▶ _Work item_
Exactly as written, transcribe the data that follows.

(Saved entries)
○ ○ ○

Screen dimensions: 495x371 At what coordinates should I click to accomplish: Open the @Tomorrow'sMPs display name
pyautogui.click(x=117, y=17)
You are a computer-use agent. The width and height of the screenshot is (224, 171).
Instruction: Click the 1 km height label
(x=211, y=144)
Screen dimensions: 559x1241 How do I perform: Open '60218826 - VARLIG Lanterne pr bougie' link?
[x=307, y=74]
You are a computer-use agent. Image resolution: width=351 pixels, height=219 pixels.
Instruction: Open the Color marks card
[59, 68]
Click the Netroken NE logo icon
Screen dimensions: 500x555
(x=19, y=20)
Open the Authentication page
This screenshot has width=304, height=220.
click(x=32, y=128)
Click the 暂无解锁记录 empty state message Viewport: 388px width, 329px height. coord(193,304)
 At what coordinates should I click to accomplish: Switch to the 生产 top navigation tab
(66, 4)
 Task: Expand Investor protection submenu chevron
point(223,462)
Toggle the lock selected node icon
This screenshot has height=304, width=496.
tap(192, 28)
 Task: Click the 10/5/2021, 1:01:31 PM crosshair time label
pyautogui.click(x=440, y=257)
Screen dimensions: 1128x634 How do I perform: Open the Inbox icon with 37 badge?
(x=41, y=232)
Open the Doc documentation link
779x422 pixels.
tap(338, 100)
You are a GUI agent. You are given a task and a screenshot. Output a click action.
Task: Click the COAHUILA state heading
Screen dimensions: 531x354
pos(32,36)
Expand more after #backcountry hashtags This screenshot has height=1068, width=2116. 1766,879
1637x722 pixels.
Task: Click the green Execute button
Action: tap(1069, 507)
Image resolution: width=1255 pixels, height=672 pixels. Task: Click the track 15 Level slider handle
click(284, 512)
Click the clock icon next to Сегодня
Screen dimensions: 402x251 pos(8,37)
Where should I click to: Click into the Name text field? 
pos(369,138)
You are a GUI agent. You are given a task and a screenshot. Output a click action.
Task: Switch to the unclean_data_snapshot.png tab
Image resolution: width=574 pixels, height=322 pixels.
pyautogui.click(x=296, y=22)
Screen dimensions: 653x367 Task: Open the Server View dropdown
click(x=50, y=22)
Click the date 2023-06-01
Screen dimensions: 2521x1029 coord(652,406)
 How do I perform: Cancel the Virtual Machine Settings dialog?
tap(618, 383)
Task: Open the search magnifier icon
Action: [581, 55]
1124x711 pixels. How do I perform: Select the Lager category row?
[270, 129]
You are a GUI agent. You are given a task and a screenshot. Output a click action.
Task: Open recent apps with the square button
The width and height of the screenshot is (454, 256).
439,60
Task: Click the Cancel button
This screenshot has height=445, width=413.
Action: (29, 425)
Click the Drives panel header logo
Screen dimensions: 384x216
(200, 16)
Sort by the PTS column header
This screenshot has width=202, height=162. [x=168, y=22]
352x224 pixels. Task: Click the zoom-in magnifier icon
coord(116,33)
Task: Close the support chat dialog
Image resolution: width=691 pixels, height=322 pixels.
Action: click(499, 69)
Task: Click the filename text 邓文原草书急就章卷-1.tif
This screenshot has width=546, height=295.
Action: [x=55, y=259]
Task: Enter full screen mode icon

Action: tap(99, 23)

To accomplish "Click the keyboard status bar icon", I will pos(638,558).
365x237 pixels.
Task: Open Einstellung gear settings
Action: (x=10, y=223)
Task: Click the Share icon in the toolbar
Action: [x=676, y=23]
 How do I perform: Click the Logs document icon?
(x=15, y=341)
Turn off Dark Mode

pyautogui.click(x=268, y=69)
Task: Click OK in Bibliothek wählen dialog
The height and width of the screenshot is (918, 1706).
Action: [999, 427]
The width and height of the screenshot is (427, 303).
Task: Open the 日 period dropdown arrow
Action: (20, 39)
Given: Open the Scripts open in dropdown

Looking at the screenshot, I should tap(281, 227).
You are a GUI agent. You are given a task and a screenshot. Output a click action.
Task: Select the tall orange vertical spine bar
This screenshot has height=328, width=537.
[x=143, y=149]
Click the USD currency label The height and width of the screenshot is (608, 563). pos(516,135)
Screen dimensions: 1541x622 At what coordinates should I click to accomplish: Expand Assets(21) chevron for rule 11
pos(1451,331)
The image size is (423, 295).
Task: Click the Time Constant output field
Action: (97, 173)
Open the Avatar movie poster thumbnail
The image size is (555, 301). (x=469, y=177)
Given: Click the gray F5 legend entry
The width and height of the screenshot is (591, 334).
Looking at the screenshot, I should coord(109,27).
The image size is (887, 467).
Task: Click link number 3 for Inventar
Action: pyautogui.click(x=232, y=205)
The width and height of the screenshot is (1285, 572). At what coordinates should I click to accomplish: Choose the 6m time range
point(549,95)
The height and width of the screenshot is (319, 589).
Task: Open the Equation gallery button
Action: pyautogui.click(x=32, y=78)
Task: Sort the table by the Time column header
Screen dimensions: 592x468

○ ○ ○

▶ _Response area_
Screen dimensions: 495x371 At what coordinates should I click to accomplish: Open the @Tomorrow'sMPs display name
pyautogui.click(x=117, y=17)
You are a computer-use agent. The width and height of the screenshot is (224, 171).
Instruction: Click the 1 km height label
(x=211, y=144)
Screen dimensions: 559x1241 How do I perform: Open '60218826 - VARLIG Lanterne pr bougie' link?
[x=307, y=74]
You are a computer-use agent. Image resolution: width=351 pixels, height=219 pixels.
Instruction: Open the Color marks card
[59, 68]
Click the Netroken NE logo icon
Screen dimensions: 500x555
(x=19, y=20)
Open the Authentication page
This screenshot has width=304, height=220.
click(x=32, y=128)
Click the 暂无解锁记录 empty state message Viewport: 388px width, 329px height. coord(193,304)
 At what coordinates should I click to accomplish: Switch to the 生产 top navigation tab
(66, 4)
 Task: Expand Investor protection submenu chevron
point(223,462)
Toggle the lock selected node icon
This screenshot has height=304, width=496.
tap(192, 28)
 Task: Click the 10/5/2021, 1:01:31 PM crosshair time label
pyautogui.click(x=440, y=257)
Screen dimensions: 1128x634 How do I perform: Open the Inbox icon with 37 badge?
(x=41, y=232)
Open the Doc documentation link
779x422 pixels.
tap(338, 100)
You are a GUI agent. You are given a task and a screenshot. Output a click action.
Task: Click the COAHUILA state heading
Screen dimensions: 531x354
pos(32,36)
Expand more after #backcountry hashtags This screenshot has height=1068, width=2116. 1766,879
1637x722 pixels.
Task: Click the green Execute button
Action: tap(1069, 507)
Image resolution: width=1255 pixels, height=672 pixels. Task: Click the track 15 Level slider handle
click(284, 512)
Click the clock icon next to Сегодня
Screen dimensions: 402x251 pos(8,37)
Where should I click to: Click into the Name text field? 
pos(369,138)
You are a GUI agent. You are given a task and a screenshot. Output a click action.
Task: Switch to the unclean_data_snapshot.png tab
Image resolution: width=574 pixels, height=322 pixels.
pyautogui.click(x=296, y=22)
Screen dimensions: 653x367 Task: Open the Server View dropdown
click(x=50, y=22)
Click the date 2023-06-01
Screen dimensions: 2521x1029 coord(652,406)
 How do I perform: Cancel the Virtual Machine Settings dialog?
tap(618, 383)
Task: Open the search magnifier icon
Action: [581, 55]
1124x711 pixels. How do I perform: Select the Lager category row?
[270, 129]
You are a GUI agent. You are given a task and a screenshot. Output a click action.
Task: Open recent apps with the square button
The width and height of the screenshot is (454, 256).
439,60
Task: Click the Cancel button
This screenshot has height=445, width=413.
Action: (29, 425)
Click the Drives panel header logo
Screen dimensions: 384x216
(200, 16)
Sort by the PTS column header
This screenshot has width=202, height=162. [x=168, y=22]
352x224 pixels. Task: Click the zoom-in magnifier icon
coord(116,33)
Task: Close the support chat dialog
Image resolution: width=691 pixels, height=322 pixels.
Action: click(499, 69)
Task: Click the filename text 邓文原草书急就章卷-1.tif
This screenshot has width=546, height=295.
Action: [x=55, y=259]
Task: Enter full screen mode icon

Action: tap(99, 23)

To accomplish "Click the keyboard status bar icon", I will pos(638,558).
365x237 pixels.
Task: Open Einstellung gear settings
Action: (x=10, y=223)
Task: Click the Share icon in the toolbar
Action: [x=676, y=23]
 How do I perform: Click the Logs document icon?
(x=15, y=341)
Turn off Dark Mode

pyautogui.click(x=268, y=69)
Task: Click OK in Bibliothek wählen dialog
The height and width of the screenshot is (918, 1706).
Action: [999, 427]
The width and height of the screenshot is (427, 303).
Task: Open the 日 period dropdown arrow
Action: (20, 39)
Given: Open the Scripts open in dropdown

Looking at the screenshot, I should tap(281, 227).
You are a GUI agent. You are given a task and a screenshot. Output a click action.
Task: Select the tall orange vertical spine bar
This screenshot has height=328, width=537.
[x=143, y=149]
Click the USD currency label The height and width of the screenshot is (608, 563). pos(516,135)
Screen dimensions: 1541x622 At what coordinates should I click to accomplish: Expand Assets(21) chevron for rule 11
pos(1451,331)
The image size is (423, 295).
Task: Click the Time Constant output field
Action: (97, 173)
Open the Avatar movie poster thumbnail
The image size is (555, 301). (x=469, y=177)
Given: Click the gray F5 legend entry
The width and height of the screenshot is (591, 334).
Looking at the screenshot, I should coord(109,27).
The image size is (887, 467).
Task: Click link number 3 for Inventar
Action: pyautogui.click(x=232, y=205)
The width and height of the screenshot is (1285, 572). At what coordinates should I click to accomplish: Choose the 6m time range
point(549,95)
The height and width of the screenshot is (319, 589).
Task: Open the Equation gallery button
Action: pyautogui.click(x=32, y=78)
Task: Sort the table by the Time column header
Screen dimensions: 592x468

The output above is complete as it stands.